### [YOUR ASSIGNMENT]
From the line with "The height and width of the screenshot is (1024, 906)." to the last line of the data below, repeat every line exactly and add nothing.
DATA FOR PROCESSING Start Marker
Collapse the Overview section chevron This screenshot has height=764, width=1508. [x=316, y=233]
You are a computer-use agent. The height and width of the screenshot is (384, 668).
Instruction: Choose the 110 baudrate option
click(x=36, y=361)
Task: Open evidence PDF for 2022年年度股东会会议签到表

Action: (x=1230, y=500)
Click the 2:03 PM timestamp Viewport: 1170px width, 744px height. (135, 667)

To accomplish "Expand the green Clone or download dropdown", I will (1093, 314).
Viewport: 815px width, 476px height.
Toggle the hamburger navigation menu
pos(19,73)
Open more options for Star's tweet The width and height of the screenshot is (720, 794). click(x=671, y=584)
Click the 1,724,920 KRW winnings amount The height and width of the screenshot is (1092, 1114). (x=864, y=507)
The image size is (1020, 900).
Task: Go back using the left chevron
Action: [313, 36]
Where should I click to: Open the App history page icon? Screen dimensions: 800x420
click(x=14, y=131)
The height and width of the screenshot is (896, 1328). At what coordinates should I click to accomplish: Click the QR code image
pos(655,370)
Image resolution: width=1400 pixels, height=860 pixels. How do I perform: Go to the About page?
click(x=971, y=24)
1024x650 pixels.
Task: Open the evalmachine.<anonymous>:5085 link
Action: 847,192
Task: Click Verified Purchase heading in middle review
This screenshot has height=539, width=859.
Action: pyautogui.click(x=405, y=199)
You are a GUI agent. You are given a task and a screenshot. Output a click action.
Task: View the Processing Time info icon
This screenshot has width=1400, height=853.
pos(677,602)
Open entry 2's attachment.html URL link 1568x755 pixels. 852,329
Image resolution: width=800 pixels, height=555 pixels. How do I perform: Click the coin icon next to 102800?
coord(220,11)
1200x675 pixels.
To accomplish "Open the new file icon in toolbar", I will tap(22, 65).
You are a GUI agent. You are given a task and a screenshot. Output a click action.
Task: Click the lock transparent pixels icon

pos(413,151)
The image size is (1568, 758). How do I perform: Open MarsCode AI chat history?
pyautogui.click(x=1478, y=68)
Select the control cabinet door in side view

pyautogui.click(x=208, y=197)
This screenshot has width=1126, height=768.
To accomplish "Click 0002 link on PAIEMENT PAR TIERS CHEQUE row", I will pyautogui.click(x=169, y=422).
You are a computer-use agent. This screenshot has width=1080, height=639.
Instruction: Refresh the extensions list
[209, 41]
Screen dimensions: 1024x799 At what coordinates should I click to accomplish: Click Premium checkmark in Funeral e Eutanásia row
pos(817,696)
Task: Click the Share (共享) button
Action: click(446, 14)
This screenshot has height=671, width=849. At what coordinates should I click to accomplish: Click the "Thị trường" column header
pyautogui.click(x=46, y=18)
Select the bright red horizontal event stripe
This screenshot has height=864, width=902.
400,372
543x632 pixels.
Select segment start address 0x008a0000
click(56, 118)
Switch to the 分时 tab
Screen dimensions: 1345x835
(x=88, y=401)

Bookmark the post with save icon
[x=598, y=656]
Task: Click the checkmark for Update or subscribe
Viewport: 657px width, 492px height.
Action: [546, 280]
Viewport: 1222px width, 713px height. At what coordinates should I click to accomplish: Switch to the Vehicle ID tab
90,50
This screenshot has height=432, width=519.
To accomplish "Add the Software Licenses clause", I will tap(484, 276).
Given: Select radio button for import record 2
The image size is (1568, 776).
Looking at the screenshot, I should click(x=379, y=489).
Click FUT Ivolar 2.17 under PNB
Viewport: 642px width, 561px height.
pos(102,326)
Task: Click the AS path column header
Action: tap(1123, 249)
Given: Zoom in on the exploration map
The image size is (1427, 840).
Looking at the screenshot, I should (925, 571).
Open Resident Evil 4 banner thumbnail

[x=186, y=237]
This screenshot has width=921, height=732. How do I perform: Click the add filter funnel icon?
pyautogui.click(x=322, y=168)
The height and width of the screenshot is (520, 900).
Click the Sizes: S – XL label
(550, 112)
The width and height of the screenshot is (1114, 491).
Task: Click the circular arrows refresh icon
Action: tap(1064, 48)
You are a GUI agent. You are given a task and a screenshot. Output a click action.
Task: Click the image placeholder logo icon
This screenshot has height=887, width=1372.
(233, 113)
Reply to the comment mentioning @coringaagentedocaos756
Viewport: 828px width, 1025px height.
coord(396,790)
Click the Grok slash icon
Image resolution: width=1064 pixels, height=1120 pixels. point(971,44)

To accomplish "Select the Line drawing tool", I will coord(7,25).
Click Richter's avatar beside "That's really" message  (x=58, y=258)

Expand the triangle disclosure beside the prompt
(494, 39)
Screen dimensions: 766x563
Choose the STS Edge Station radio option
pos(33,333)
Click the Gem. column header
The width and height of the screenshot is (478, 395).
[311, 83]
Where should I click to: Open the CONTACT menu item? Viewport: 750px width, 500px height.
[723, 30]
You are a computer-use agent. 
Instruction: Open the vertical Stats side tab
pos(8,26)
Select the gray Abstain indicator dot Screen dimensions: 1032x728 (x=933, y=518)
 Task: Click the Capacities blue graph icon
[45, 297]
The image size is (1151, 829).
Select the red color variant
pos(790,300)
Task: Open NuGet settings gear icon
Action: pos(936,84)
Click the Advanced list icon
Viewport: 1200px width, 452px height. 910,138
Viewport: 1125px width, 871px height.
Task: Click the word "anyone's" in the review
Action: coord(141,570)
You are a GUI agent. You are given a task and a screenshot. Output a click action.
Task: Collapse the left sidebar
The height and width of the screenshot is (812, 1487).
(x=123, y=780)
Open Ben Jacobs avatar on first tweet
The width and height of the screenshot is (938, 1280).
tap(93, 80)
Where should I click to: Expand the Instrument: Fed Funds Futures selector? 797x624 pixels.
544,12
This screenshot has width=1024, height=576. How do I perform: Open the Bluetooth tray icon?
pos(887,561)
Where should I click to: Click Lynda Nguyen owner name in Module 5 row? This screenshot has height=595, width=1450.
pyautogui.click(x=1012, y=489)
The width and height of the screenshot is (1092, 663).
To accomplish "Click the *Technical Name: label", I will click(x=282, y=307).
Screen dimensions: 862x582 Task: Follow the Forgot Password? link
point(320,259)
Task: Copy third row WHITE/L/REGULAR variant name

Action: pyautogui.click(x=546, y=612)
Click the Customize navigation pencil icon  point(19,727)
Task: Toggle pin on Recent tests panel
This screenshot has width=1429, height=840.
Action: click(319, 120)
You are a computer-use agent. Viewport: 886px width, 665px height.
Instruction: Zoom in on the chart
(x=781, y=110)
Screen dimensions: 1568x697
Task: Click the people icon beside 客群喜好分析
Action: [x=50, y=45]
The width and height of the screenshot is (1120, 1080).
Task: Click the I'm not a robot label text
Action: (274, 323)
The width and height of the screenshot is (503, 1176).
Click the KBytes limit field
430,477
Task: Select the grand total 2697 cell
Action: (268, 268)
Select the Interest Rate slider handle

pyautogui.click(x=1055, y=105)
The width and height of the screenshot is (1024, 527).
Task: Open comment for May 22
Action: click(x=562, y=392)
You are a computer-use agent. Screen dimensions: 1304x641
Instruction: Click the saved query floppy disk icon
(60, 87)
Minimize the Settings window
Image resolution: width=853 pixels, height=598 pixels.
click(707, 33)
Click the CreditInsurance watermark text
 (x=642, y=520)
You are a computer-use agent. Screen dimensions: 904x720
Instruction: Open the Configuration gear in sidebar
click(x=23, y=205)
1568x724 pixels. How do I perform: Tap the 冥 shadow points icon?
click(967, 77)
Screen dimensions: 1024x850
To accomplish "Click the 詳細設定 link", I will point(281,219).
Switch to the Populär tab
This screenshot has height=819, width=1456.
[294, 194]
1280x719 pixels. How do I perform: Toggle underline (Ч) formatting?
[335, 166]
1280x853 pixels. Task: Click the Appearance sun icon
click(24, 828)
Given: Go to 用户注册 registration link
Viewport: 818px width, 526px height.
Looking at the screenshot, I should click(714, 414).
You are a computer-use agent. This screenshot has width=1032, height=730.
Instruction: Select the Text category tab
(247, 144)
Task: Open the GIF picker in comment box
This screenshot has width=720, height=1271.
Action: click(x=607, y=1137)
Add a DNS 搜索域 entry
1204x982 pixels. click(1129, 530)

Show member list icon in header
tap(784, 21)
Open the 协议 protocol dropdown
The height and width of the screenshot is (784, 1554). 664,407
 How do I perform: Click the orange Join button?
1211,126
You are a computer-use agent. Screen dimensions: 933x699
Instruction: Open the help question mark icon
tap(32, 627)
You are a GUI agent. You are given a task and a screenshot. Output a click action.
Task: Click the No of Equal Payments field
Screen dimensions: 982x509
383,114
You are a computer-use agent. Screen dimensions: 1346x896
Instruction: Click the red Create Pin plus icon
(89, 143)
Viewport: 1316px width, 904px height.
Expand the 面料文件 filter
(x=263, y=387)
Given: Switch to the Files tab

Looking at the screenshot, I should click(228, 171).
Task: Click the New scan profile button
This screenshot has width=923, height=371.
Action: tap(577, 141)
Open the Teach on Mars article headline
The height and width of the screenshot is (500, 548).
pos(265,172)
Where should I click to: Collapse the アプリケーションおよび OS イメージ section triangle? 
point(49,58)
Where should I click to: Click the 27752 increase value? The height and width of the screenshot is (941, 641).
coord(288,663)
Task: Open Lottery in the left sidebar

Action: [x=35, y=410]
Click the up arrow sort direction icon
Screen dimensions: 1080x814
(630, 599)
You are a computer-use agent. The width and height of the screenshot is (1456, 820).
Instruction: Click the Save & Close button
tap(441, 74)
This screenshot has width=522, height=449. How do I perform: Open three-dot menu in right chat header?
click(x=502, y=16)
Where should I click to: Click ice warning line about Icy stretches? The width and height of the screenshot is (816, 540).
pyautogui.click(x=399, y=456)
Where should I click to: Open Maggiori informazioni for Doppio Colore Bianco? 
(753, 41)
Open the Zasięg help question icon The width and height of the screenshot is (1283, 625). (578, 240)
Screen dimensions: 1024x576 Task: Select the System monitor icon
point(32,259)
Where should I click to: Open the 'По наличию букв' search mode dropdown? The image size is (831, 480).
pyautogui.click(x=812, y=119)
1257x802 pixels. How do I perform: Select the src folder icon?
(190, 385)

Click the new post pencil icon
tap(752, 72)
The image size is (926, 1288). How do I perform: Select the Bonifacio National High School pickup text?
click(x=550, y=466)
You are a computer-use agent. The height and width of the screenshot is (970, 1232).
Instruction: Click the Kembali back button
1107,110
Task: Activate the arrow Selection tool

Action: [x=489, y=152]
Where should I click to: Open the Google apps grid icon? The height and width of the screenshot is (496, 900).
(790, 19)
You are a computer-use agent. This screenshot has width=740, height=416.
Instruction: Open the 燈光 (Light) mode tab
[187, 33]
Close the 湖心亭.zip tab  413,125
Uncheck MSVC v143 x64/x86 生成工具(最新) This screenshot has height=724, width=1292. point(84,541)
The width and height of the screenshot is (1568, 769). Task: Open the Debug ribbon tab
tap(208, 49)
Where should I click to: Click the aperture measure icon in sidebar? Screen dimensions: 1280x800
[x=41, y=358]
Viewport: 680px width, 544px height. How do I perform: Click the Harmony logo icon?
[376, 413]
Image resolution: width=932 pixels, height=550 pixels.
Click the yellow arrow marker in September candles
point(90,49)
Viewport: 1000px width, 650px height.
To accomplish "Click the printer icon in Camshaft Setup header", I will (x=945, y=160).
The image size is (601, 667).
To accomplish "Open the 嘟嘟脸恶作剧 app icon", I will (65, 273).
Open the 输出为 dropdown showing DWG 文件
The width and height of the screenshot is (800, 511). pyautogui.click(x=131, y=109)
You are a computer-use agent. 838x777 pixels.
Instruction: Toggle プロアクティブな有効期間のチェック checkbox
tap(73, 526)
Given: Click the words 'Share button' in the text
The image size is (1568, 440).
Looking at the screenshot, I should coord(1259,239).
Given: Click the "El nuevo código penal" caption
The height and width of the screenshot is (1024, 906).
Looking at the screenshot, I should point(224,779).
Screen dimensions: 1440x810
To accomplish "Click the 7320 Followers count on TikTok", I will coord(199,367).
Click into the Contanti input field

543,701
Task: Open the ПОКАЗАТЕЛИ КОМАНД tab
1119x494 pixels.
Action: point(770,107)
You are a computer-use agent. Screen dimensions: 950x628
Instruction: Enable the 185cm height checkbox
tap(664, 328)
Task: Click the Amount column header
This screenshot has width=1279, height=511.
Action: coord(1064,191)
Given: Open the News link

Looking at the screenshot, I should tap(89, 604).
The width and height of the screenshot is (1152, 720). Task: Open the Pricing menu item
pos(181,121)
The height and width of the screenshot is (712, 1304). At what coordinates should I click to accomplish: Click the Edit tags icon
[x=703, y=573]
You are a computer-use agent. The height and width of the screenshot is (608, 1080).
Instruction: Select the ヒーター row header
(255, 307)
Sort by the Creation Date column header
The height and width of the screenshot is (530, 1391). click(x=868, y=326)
DATA FOR PROCESSING End Marker
### [RESULT OF THIS EXERCISE]
The height and width of the screenshot is (1024, 906).
Looking at the screenshot, I should point(224,779).
Screen dimensions: 1440x810
To accomplish "Click the 7320 Followers count on TikTok", I will coord(199,367).
Click into the Contanti input field

543,701
Task: Open the ПОКАЗАТЕЛИ КОМАНД tab
1119x494 pixels.
Action: point(770,107)
You are a computer-use agent. Screen dimensions: 950x628
Instruction: Enable the 185cm height checkbox
tap(664, 328)
Task: Click the Amount column header
This screenshot has width=1279, height=511.
Action: coord(1064,191)
Given: Open the News link

Looking at the screenshot, I should tap(89, 604).
The width and height of the screenshot is (1152, 720). Task: Open the Pricing menu item
pos(181,121)
The height and width of the screenshot is (712, 1304). At what coordinates should I click to accomplish: Click the Edit tags icon
[x=703, y=573]
You are a computer-use agent. The height and width of the screenshot is (608, 1080).
Instruction: Select the ヒーター row header
(255, 307)
Sort by the Creation Date column header
The height and width of the screenshot is (530, 1391). click(x=868, y=326)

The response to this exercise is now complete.